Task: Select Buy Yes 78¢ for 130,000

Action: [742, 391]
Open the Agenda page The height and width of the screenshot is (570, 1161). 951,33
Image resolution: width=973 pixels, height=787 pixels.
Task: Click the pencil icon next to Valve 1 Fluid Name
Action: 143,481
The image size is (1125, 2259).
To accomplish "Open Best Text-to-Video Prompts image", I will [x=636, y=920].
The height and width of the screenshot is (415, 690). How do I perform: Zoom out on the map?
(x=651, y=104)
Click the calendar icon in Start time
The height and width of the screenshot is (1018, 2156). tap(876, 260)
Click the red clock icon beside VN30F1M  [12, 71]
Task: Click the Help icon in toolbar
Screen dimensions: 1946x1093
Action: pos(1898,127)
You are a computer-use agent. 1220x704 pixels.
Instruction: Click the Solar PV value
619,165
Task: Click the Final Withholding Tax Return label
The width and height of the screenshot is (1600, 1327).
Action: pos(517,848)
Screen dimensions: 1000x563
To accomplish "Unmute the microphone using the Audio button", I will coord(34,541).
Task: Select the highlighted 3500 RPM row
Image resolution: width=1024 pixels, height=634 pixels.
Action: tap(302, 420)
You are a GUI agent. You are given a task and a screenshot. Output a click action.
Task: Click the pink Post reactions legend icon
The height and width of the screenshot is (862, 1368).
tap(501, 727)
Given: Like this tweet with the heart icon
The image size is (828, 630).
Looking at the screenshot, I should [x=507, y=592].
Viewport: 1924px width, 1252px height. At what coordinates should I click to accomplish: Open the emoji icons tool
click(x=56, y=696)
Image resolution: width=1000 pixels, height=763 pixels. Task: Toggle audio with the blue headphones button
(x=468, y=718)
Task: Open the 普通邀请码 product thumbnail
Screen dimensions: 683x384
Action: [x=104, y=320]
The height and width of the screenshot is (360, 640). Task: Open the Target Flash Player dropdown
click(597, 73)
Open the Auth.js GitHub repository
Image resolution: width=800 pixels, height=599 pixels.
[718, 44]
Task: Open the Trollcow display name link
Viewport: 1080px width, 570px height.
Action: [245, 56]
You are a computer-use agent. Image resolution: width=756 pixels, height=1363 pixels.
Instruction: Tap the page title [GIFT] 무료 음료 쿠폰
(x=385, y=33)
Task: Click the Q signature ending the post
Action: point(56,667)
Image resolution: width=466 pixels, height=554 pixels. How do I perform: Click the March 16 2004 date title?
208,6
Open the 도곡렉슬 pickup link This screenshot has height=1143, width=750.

■ ■ ■ ■

→ EXERCISE
Check every line above for the word "will" and copy those that have it.

→ WRITTEN SOLUTION
To accomplish "Open Best Text-to-Video Prompts image", I will [x=636, y=920].
To accomplish "Unmute the microphone using the Audio button", I will coord(34,541).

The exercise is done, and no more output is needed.